Bu heykelin bir hikayesi var. Hachiko, on yıl boyunca her gün Shibuya’da sahibini sadakatle beklemesiyle biliniyor. Bu sadakatten etkilenmiş olacaklar ki bu heykeli inşa etmişler. Bu heykel, Shibuya’nın en popüler buluşma yeri olmuş. Bizler de grubumuzla buluştuk, hatta heykelin önünde fotoğraflar çektirip sadık köpek Hachiko da anılarda resmedildi.
Biraz magazinleştirecek olursak; Hachiko öyküsü filme uyarlanmış olsa da, 2009 yılında Richard Gere’in başrolünde oynadığı “Hachi: Bir Köpeğin Öyküsü” adlı bir Hollywood uyarlaması gösterime girmiştir. Yapımcı, öyküden derinden etkilenip film çekmek istemiş. Kendisi de bir köpek hayranı ve aşığı olan Richard Gere’in senaryoyu duyunca gözyaşlarına boğulduğu yazılıp çizildi.

__Yapılacak görev__. Hachiko heykeli hakkındaki metni son cümlesinden sonra devam ettirin.

Bir veri bloğu:
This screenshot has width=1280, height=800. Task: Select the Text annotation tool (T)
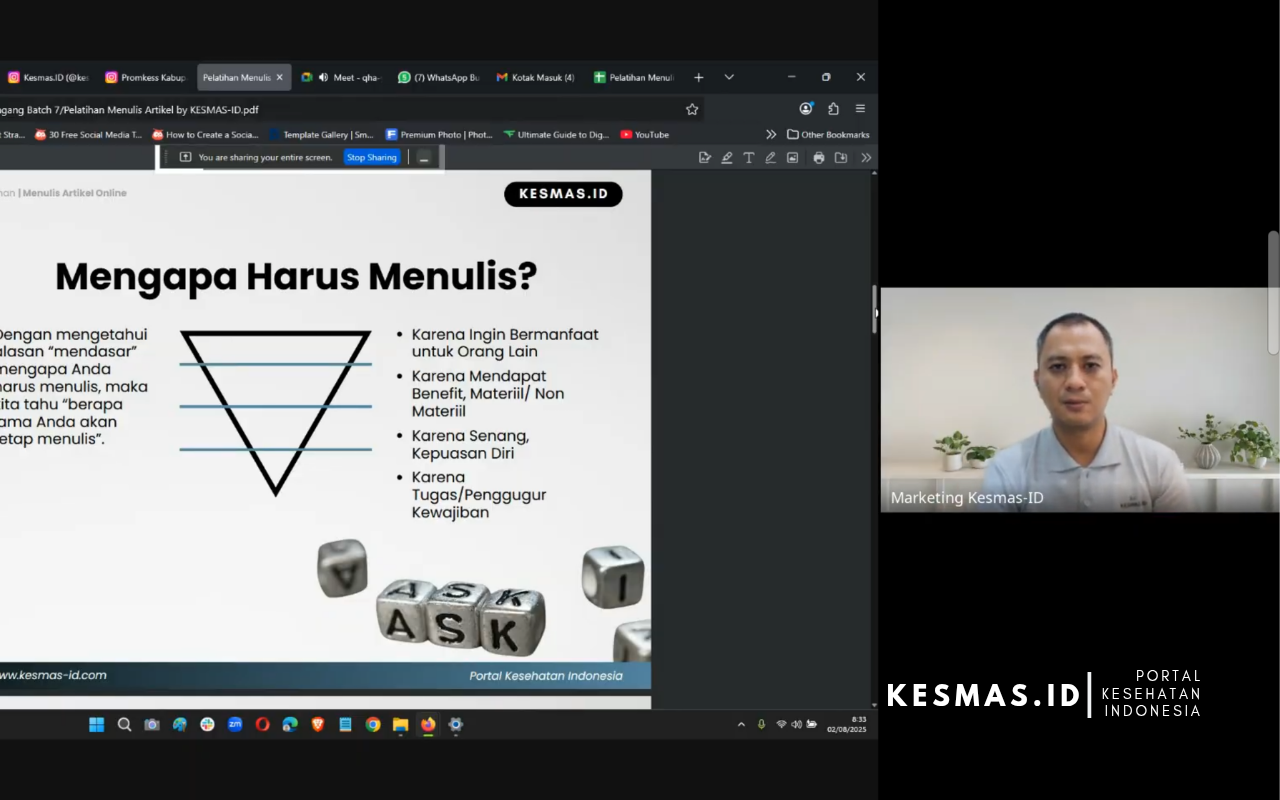tap(748, 158)
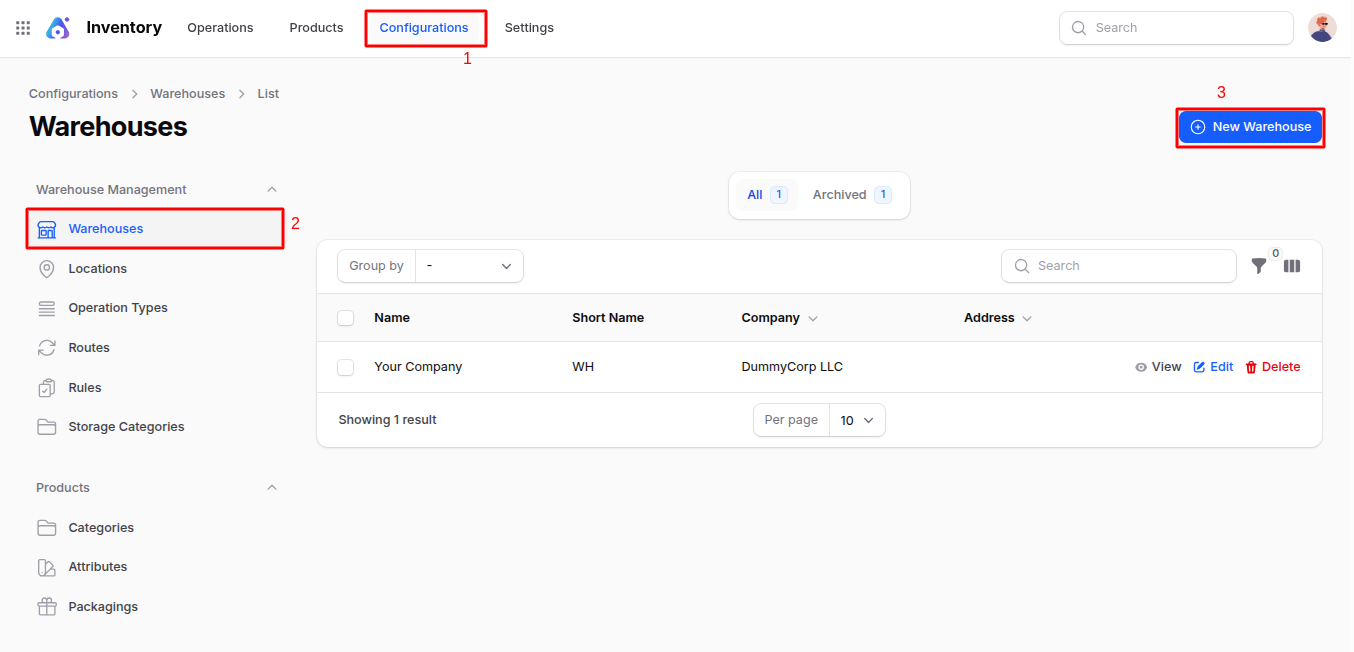
Task: Switch to the Archived tab
Action: (850, 195)
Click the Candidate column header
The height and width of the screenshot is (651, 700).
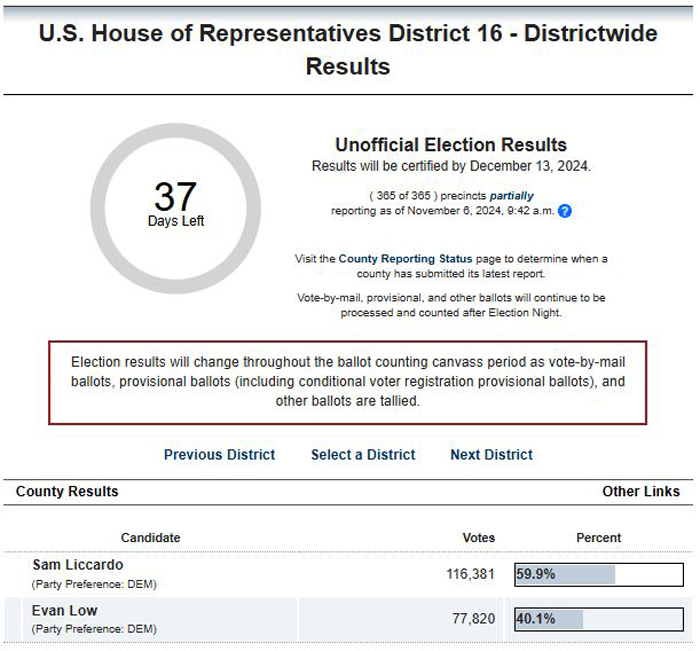pos(150,538)
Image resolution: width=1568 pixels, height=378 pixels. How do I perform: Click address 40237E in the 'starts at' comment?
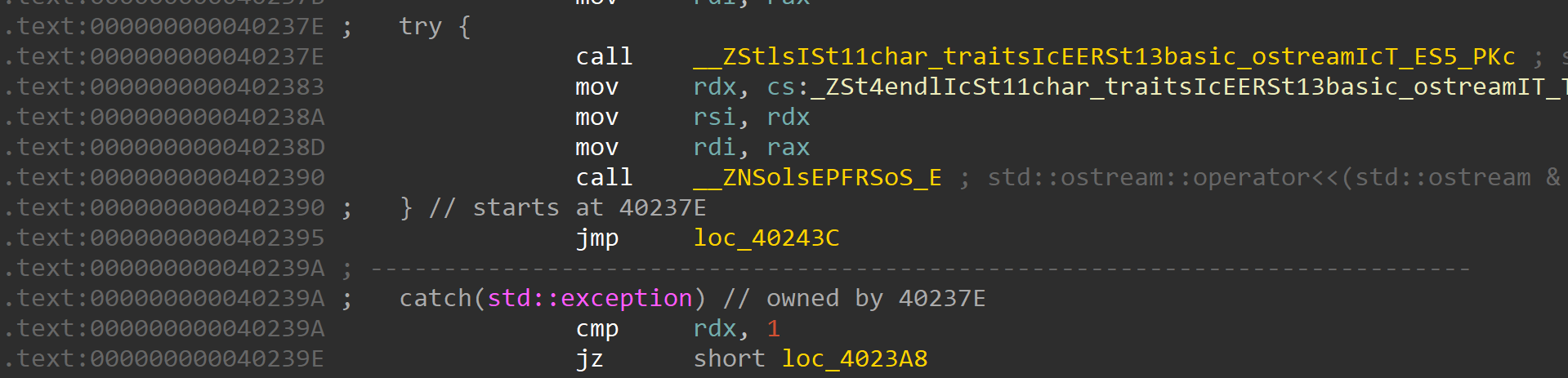(x=662, y=208)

__Alıştırma yanıtı__.
Akşam yemeğimizi almak üzere Omoide Yokocho ve Kabukicho bölgesine doğru yola çıktık. Ayancık grubu olarak yiyebileceğimiz menüden yemeklerimizi aldık. Bu arada restorana girerken elimdeki su şişesiyle girmiştim. Orada tükettikten sonra masaya bıraktım. Ayrılırken garson, “Çöpünüzü burada bırakamazsınız.” diyerek boş kabı bana verdi. Hiç tepki göstermedim. Neden, ülkemde yaşasam ne yapardım acaba…
Gezimiz sırasında “Memo Kebap” adında bir işletmeyi gördük. İstanbullularmış, ekmeğini buralarda arıyorlar.
Scramble Kavşağı’ndan bahsetmek istiyorum; bu kavşak dünyanın en ünlü kavşaklarından biri olarak bilinmektedir. Her yeşil ışık yandığında, her yönden insanlar aynı anda kavşağa akın ediyor. Öyle şaşkına döndük ki hanımın elini sıkıca tutarak geçtik. Shibuya Kavşağı’nda binalara baktığınızda dev ekranlarda renkli reklamlar ve müzik videoları Tokyo’nun yeni trendlerini hissetmenizi sağlıyor.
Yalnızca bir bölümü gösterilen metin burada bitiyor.